▶ **Ausgangstext**
Höhere Verbrauchswerte haben auch höhere CO2-Emissionen zur Folge. Die Deutsche Umwelthilfe (DUH) stellt fest, dass die CO2-Werte seit 2010 „bei den Neuzulassungen in der Realität nicht mehr gesunken“ sind. Die Reduktionsziele der EU dürften demnach deutlich verfehlt worden sein. Die DUH hatte bereits im Februar 2015 auf stark überhöhte Verbrauchs- und Emissionswerte hingewiesen und sieht sich durch die ICCT-Studie bestätigt. Da sich die CO2-Emissionen auf die Kfz-Steuer auswirken, seien dem Staat durch die zu niedrige Einstufung der Autos allein 2016 rund 2,2 Milliarden Euro entgangen.

▶ **Erforderliche Schritte**
**a)** Beantworte die folgenden Fragen zum Text über überhöhte CO2-Werte von Neuwagen.
(i) Seit welchem Jahr sind die CO2-Werte bei den Neuzulassungen laut DUH in der Realität nicht mehr gesunken?
(ii) Wann hatte die DUH bereits auf stark überhöhte Verbrauchs- und Emissionswerte hingewiesen?
(iii) Wie viel Geld ist dem Staat allein 2016 durch die zu niedrige Einstufung der Autos entgangen?
**b)** Zähle alle Jahreszahlen auf, die im Text über überhöhte CO2-Werte von Neuwagen vorkommen.
**c)** Schreibe den Text über überhöhte CO2-Werte von Neuwagen im Anschluss an seinen letzten Satz weiter.

▶ **Datenzeilen**
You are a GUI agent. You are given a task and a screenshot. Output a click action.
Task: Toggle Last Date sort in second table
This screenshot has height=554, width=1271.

▶ **Antworten je Aufgabe**
**a)**
(i) Seit 2010
(ii) Im Februar 2015
(iii) Rund 2,2 Milliarden Euro

**b)** 2010, 2015, 2016

**c)**
Die größten Abweichungen zwischen Theorie und Praxis haben die Experten bei den leistungsstarken und schweren Fahrzeugen des Premiumsegments ermittelt – im Durchschnitt liege der Mehrverbrauch hier bei mehr als 50 Prozent. Der Autoexperte Ferdinand Dudenhöffer führt die besonders hohen Abweichungen bei großen Modellen von Audi, Daimler, BMW & Co auch darauf zurück, „dass in diese Autos besonders viele elektronische Verbraucher eingebaut werden“. Diese treiben Spritverbrauch und Gewicht in die Höhe. Auch würden diese Fahrzeuge meist mit höheren Geschwindigkeiten bewegt als schwächer motorisierte Autos. Im Neuen Europäischen Fahrzyklus (NEFZ) werden Pkw auf dem Prüfstand mit maximal 120 km/h getestet.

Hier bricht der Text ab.